Table 4 Baseline information for participants in low myopic (SER: − 1.00 D to − 2.50 D) and moderate myopic (SER: − 2.50 D and over) groups

As shown in Fig. 7a, for eyes with low myopia, the AL elongation in the 5.0 mm-BOZD OK group (0.22 ± 0.10 mm) and DISC group (0.24 ± 0.12 mm) were markedly smaller than that (0.42 ± 0.13 mm) in the SCL group (both P < 0.01). However, the AL elongation in the 6.2 mm-BOZD OK and SCL groups was comparable (P > 0.99). AL elongation was significantly slower in the 5.0 mm-BOZD OK group than in the 6.2 mm-BOZD OK group (P < 0.05). Although per year AL elongation in the 6.2 mm-BOZD OK group (0.37 ± 0.14 mm) was slightly larger than that in the DISC group (0.24 ± 0.12 mm), the difference was not statistically significant (P > 0.05). In comparison with the SCL group, AL elongation was reduced by 47.61% in the 5.0 mm-BOZD OK group, 11.90% in the 6.2 mm-BOZD OK group and 42.86% in the DISC group (Table 3).

Fig. 7
figure 7

Axial elongation over one year in low myopic (SER: − 1.00 D to − 2.50 D) and moderate myopic (SER: − 2.50 D and over) groups wearing 5.0 mm-BOZD OK, 6.2 mm-BOZD OK, DISC, and SCL. SER, spherical equivalent refraction; BOZD, back optic zone diameter; OK, orthokeratology; DISC, defocus incorporated soft contact; SCL, soft contact lens. Error bars represent the standard deviation. *P < 0.05, ***P < 0.001

For moderate myopic eyes, AL elongation was significantly slower in the 5.0 mm-BOZD OK (0.15 ± 0.17 mm), 6.2 mm-BOZD OK (0.24 ± 0.14 mm), and DISC groups (0.22 ± 0.10 mm) compared to the SCL group (0.43 ± 0.14 mm, all P < 0.01, Fig. 7b). Among the 5.0 mm-BOZD OK, 6.2 mm-BOZD OK, and SCL groups, the differences in AL elongation were not statistically significant (all P > 0.05, Fig. 7b). Percentage reductions in AL elongation in the 5.0 mm-BOZD OK group, 6.2 mm-BOZD OK group, and DISC group versus the SCL group were 65.12%, 44.19% and 48.84%, respectively (Table 3).

Discussion

In the present study, we demonstrated that compared to single-vision SCLs, 5.0 mm-BOZD OK lenses, 6.2 mm-BOZD OK lenses, and DISC lenses were effective in slowing AL elongation in 8–11-year-old children with myopia. The 5.0 mm-BOZD OK group had the largest proportion of slow progressors (42%; AL increase ≤ 0.18 mm/year). Notably, for low myopia with SER less than − 2.50 D, 5.0 mm-BOZD OK lenses and DISC lenses yielded better myopic control than single-vision SCLs or 6.2 mm-BOZD OK lenses.
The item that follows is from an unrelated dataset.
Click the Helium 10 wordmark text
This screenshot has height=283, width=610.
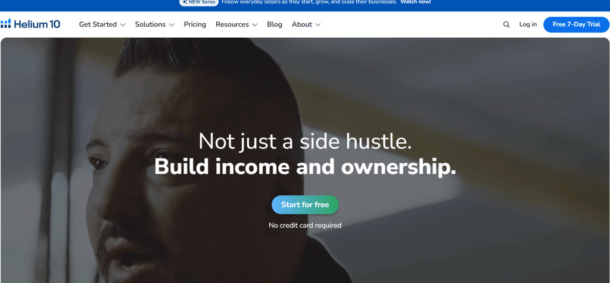tap(37, 24)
These findings provide guidelines for clinicians in choosing effective myopia control strategies for young children with low myopia.
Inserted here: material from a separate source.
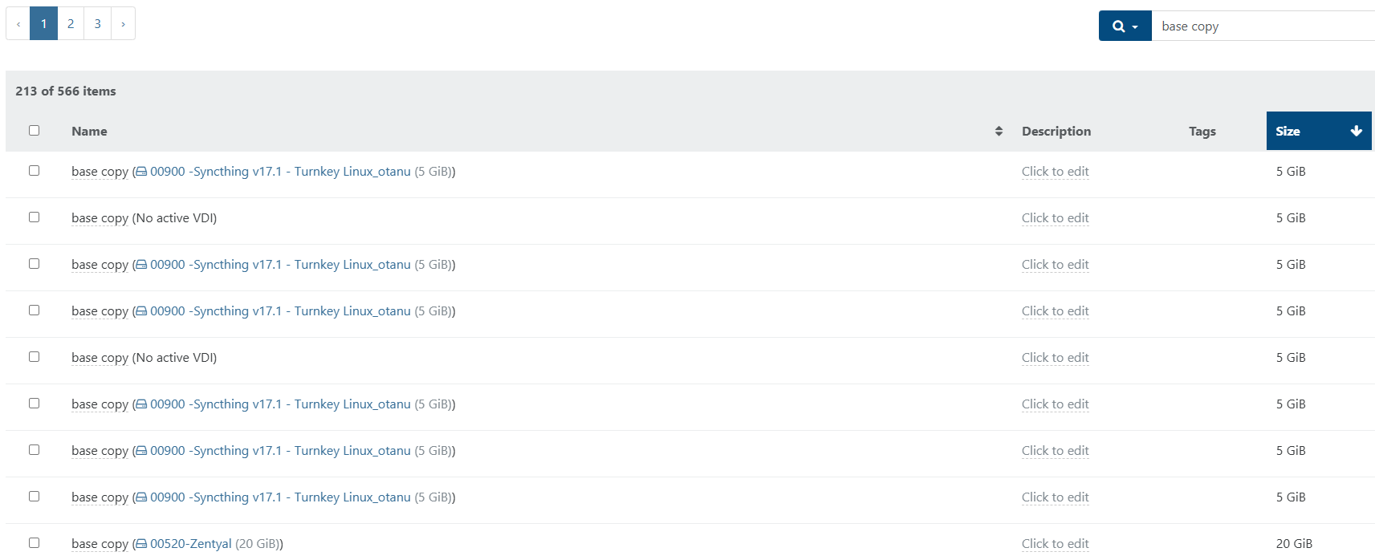Screen dimensions: 1375x556
Task: Open the first Syncthing v17.1 VM link
Action: (x=280, y=172)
Both overnight OK lenses and daytime myopia controlling SCLs are clinically effective for controlling AL elongation, but display diverse efficacies in different participant groups [35, 36]. For example, we previously reported that 8–11-year-old children with myopia showed a relatively fast AL elongation after wearing traditional 6.2 mm-BOZD OK lenses compared to children older than 11 years [28]. As for OK lenses, studies have shown that different brands of traditional vision shaping treatment (VST) OK lenses with typically 6.0 mm-BOZD and 4-curve lens design had similar efficacy in slowing axial elongation [37, 38], and corneal refractive therapy (CRT™) OK lenses with 6.0 mm-BOZD and 3-curve lens design demonstrated a weaker myopia control effect when compared with traditional VST lenses during 1 to 1.5 year-follow-up [37, 39]. With respect to myopia controlling SCLs, alternating bifocal design or progressive multifocal design are widely used in the clinic, but concentric ring bifocal SCLs are reportedly better at slowing AL elongation than peripheral multifocal SCLs [36].
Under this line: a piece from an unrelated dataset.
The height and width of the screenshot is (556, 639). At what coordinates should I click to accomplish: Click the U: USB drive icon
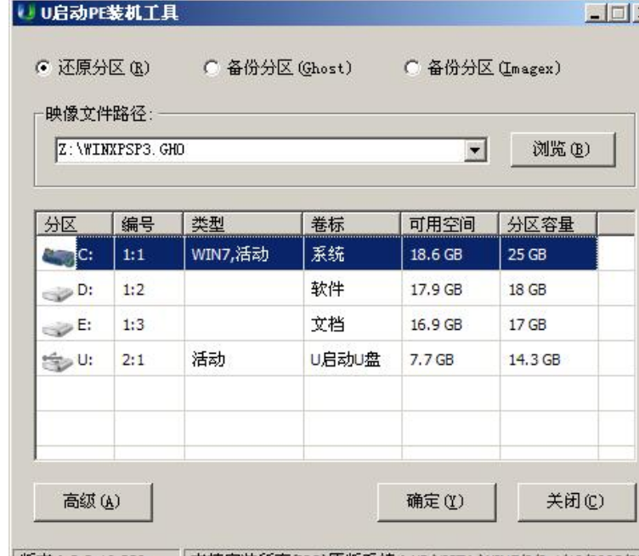pyautogui.click(x=57, y=360)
Recent studies have aimed to explore new optical designs for OK lenses or SCLs to enhance myopia control efficacy [22, 36, 40]. Decreasing the BOZD design in OK lenses has better controlled AL elongation in our previous study [22] as well as other studies [21, 41, 42]. For instance, Pauné et al. found a 0.06 mm/year less AL growth in Caucasian children with 4.7 or 5.0 mm-BOZD DRL lenses compared with those wearing lenses with a BOZD ranging from 5.6 to 6.6 mm [21]. Guo et al. reported that AL elongation in Chinese children wearing 5.0 mm-BOZD KATT lenses (KATT MC, Precision Technology Services, ptsoptics.com) decreased by 0.13 mm/year compared with those wearing 6.0 mm-BOZD lenses [41]. Bifocal SCLs with different sizes of central distance correction zones and various designs of concentric defocus rings have also been developed [23]. For example, MiSight® lenses, containing a 3.36 mm central correction area and two peripheral concentric + 2.00 D add rings [43], and DISC lenses, comprising a 3.0 mm central correction zone and five peripheral concentric + 2.50 D defocus rings [16] have been proven to be effective in slowing myopia progression in children compared with control groups. However, the myopia control effectiveness of smaller BOZD OK lenses and bifocal SCLs such as DISC lenses has not been compared in 8–11-year-old children whose myopia progressed faster than that of older children.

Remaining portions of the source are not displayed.